Este salmo lo podemos dividir en tres grandes secciones, en las que el poeta nos dibuja con su lírica, el carácter y lenguaje de Dios. Un mensaje que debería hacernos meditar cada mañana. La alegría de la vida no depende de lo que tenemos, sino de la comprensión de Quien es nuestro Dios.

1. El lenguaje de Dios sin palabras:

“Los cielos cuentan la gloria de Dios, Y el firmamento anuncia la obra de sus manos. Un día emite palabra a otro día, Y una noche a otra noche declara sabiduría. No hay lenguaje, ni palabras, Ni es oída su voz. Por toda la tierra salió su voz, Y hasta el extremo del mundo sus palabras. En ellos puso tabernáculo para el sol; Y éste, como esposo que sale de su tálamo, Se alegra cual gigante para correr el camino. De un extremo de los cielos es su salida, Y su curso hasta el término de ellos; Y nada hay que se esconda de su calor.” Salmos‬ ‭19:1-6‬ ‭RVR1960‬‬‬‬

Esta mañana cuando me levanté, mi oración fue de gratitud por ver la luz radiante del sol. Antes de las 6 de la mañana ya estaba brillante y cálido. El día me habló, su luz alumbró mi corazón para comprender la voz de Dios en mi interior a través de su Espíritu, y me hizo oír la otra forma del lenguaje de Dios en la naturaleza, que me invitó a ir a su Palabra escrita, precisamente la segunda parte en que podemos dividir el Salmo.

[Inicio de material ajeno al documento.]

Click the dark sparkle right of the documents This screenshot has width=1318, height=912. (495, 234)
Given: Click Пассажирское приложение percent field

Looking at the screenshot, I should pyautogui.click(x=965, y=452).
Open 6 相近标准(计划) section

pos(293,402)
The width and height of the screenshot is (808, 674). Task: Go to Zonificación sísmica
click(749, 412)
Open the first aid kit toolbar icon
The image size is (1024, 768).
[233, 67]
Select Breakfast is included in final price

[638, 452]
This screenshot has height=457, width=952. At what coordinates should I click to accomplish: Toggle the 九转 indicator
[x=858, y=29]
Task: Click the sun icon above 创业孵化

2. El lenguaje de Dios hecho logos:

“La ley de Jehová es perfecta, que convierte el alma; El testimonio de Jehová es fiel, que hace sabio al sencillo. Los mandamientos de Jehová son rectos, que alegran el corazón; El precepto de Jehová es puro, que alumbra los ojos. El temor de Jehová es limpio, que permanece para siempre; Los juicios de Jehová son verdad, todos justos. Deseables son más que el oro, y más que mucho oro afinado; Y dulces más que miel, y que la que destila del panal. Tu siervo es además amonestado con ellos; En guardarlos hay grande galardón.” Salmos‬ ‭19:7-11‬ ‭RVR1960‬‬‬‬

Después de dar gracias por un nuevo día, que me comunicaba la gloria de Dios, y al escuchar a un día, hablarle al siguiente día, y entender que cada noche que pasa, emite sabiduría a la que sigue en un proceso evolutivo del carácter, tomé la Palabra, la Ley de Dios perfecta que tiene poder de convencimiento y transformación; y ahora, Dios me estaba hablando con palabras. Ese verbo que también se encarnó y se hizo parte de nosotros. Y al leer su Palabra, me condujo a mi interior, a esa tercera parte del Salmo, a esa otra manifestación comunicativa de Dios al hombre.

3. El lenguaje de Dios en la conciencia:

“¿Quién podrá entender sus propios errores? Líbrame de los que me son ocultos. Preserva también a tu siervo de las soberbias; Que no se enseñoreen de mí; Entonces seré íntegro, y estaré limpio de gran rebelión. Sean gratos los dichos de mi boca y la meditación de mi corazón delante de ti, Oh Jehová, roca mía, y redentor mío.” Salmos‬ ‭19:12-14‬ ‭RVR1960‬‬‬‬

La gratitud de ver el sol, me impone la responsabilidad de ser más sabio. Y la ley de Dios escrita en mi corazón, no me permite excusas. No debería hacer los errores del ayer. Eso sería fastidioso y estúpido. De eso trata la sabiduría.

La tercera parte del salmo, me muestra la ley de la conciencia, esa que me dice que soy maleable, y por tanto, de cuidado.

¿Quién podrá entender sus propios errores? Es una pregunta que me invita a la reflexión, a conocerme a mí mismo.

Y al entender la naturaleza de mis yerros, poder orar aún por aquellos que son inconscientes.

Debo traer todo al mundo de lo consciente, al uso de la razón. Es la única manera que “las soberbias” no se enseñoreen de mi voluntad.

Como podemos ver, el salmo es una comunicación de la bondad de Dios, expresada sabiamente en tres lenguajes universales: la naturaleza, las palabras (El Logos) y la conciencia.